Their first attempt to cross the sea was with Abu Dandi. There was something about his shady looks and face that suggested he lacked honor and could not be trusted. In his fifties, he was heavy, with a large, protruding belly, and short white hair. He was addicted to overcooked black tea, and spent most of his time at the ‘Syrian Club’ playing backgammon, oozing the crude confidence of an unatoned gambler.  

Other Palestinian refugees pledged all of their faith to finding a new life via this no-guarantees trip. But an hour after their journey began, the dinghy’s small engine came to a complete halt.  

In one single, heavy choke, without any sign or introduction, it completely expired. As alarm permeated Khaled from head to toe, he knew going back was just not an option. Adding to the acute drama, Maysam’s fears and anxieties were culminating into unintelligible mumbles about the scary sea below. 

Left without any options, Abu Dandi called the Turkish coast guard, who eventually showed up and hauled them back to an Izmir prison.  

They had met the captain of the second dinghy, Abu Salma, while in prison. Captured freshly after his own failed expedition, Abu Salma promised them deliverance or their money back, guaranteed. Sadly, their original payment was never refunded by the miserable smuggler with the protruding belly.  
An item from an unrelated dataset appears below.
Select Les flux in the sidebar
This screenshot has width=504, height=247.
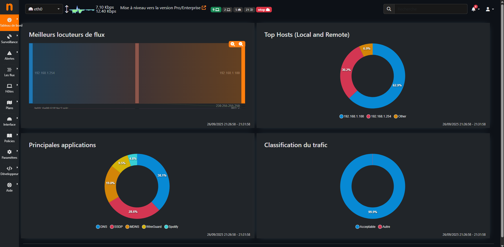pos(9,72)
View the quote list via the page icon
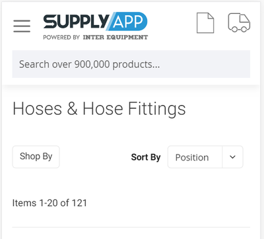264x239 pixels. (x=205, y=23)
The second expedition was not successful, either, although, this time, the smugglers managed to take the boat much further. The engine did not abruptly stop, but nervously made a ticking sound before it quickly began to hemorrhage a line of dark diesel fuel into the crisp, blue Mediterranean Sea. The pathetic dinghy then suddenly stalled, immediately on reaching Greek waters. When the coast guard intercepted them, they threw out a rope from their large boat so that they could haul the unwelcome passengers to safety.  

Trying to circumvent the Greek boat, the passengers rowed frantically and with all their remaining energy. It was as if this was their final task in their epic struggle to feel human again. But the dinghy was brought to a forced halt as the crushing emotions of defeat weighed heavy on their slouched backs.  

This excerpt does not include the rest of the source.